§ Consignes:
(A) Relevez tous les artistes et groupes musicaux nommés dans l'extrait consacré aux reprises de Katerine.
(B) Prolongez l'extrait sur les reprises de Katerine à partir de sa dernière phrase.

Moi, je préférais l’aimer et l’écouter haut et fort quand tout le monde disait que c’était un gros dégueulasse, j’avais du coup l’impression que son génie m’appartenait à moi seule qui avait su le déceler et l’écouter à tous les degrés.

Et pour en revenir à Katerine, lui aussi a du génie… même quand il fait des reprises finalement. Il s’empare des morceaux, en fait autre chose… et le ridicule ne tue pas quand on a du génie. Du coup, il peut aussi se permettre de jouer avec cet horrible morceau « A la queue leu leu », enchaîner sur Peter et Sloane que je détestais, ou le « Coup de folie » d’un Thierry Pastor oublié… « confidence pour confidence » de Jean Schulteiss est un vrai plaisir à jouer, je m’y suis déjà amusée. Et avec le premier tube de Mylène Farmer : « 1. Maman a tort. 2, c’est beau l’amour… », on retombe tous en enfance ! Est-ce que tout le top 50 des eighties et aussi les gold des seventies va y passer ? Même Carlos, bordel ! et ça passe très bien !

§ Documents fournis:
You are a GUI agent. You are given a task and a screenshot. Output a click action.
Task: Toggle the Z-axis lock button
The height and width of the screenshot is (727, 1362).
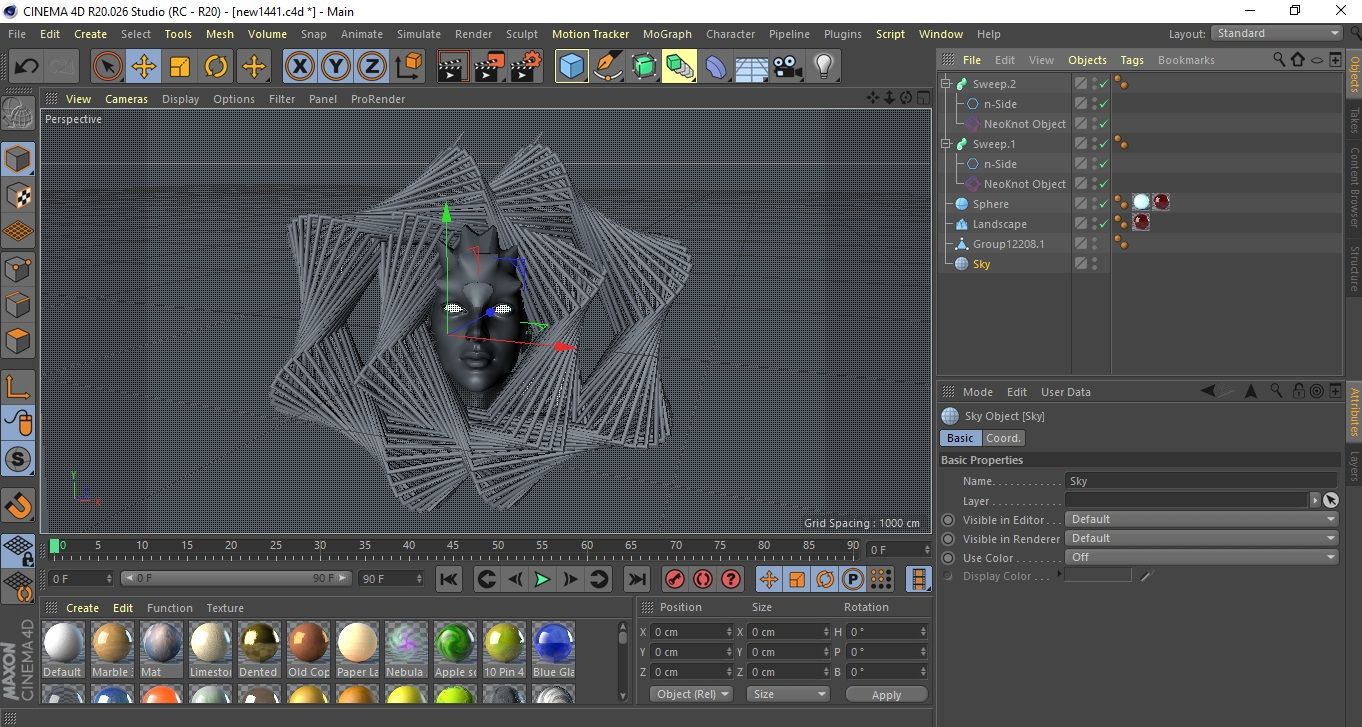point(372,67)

§ Réponses dans l'ordre:
(A) Katerine, Peter et Sloane, Thierry Pastor, Jean Schulteiss, Mylène Farmer, Carlos

(B)
On a vraiment l’impression que rien ne l’arrête que ça pourra encore durer des heures… Non-stop music. Essaie-t-il de nous écœurer ? Est-ce qu’il est en transe et ne veut plus en finir ? Est-il détraqué comme un vieux juke-box ?
Le « J’veux pas rentrer, j’veux pas rentrer chez moi… , j’veux pas rentrer chez moi seule » donne d’ailleurs un peu le ton. C’est comme un encouragement au délire ! Ne plus en finir.

En tout cas, en sortant de là… je suis pleine d’énergie et d’enthousiasme ! Du coup, j’enchaîne sur « L’Enfer » de Clouzot au MK2 Beaubourg. Psyké et obsessionnel, « La Prisonnière » est un de mes films préférés. Tourné en partie à la galerie Denise René dans les années 60, c’est un bijou de l’Op Art. une manière de filmer picturale et totalement libérée qui n’a malheureusement pas fait école au cinéma. Et là, ils ont retrouvé de vieilles bandes. Les fragments d’un film inachevé, d’un tournage qui est parti à veau-l’eau, qui a complètement foiré… un film inachevé et recomposé des années plus tard. Le rôle principal est étonamment tenue par Romy Schneider !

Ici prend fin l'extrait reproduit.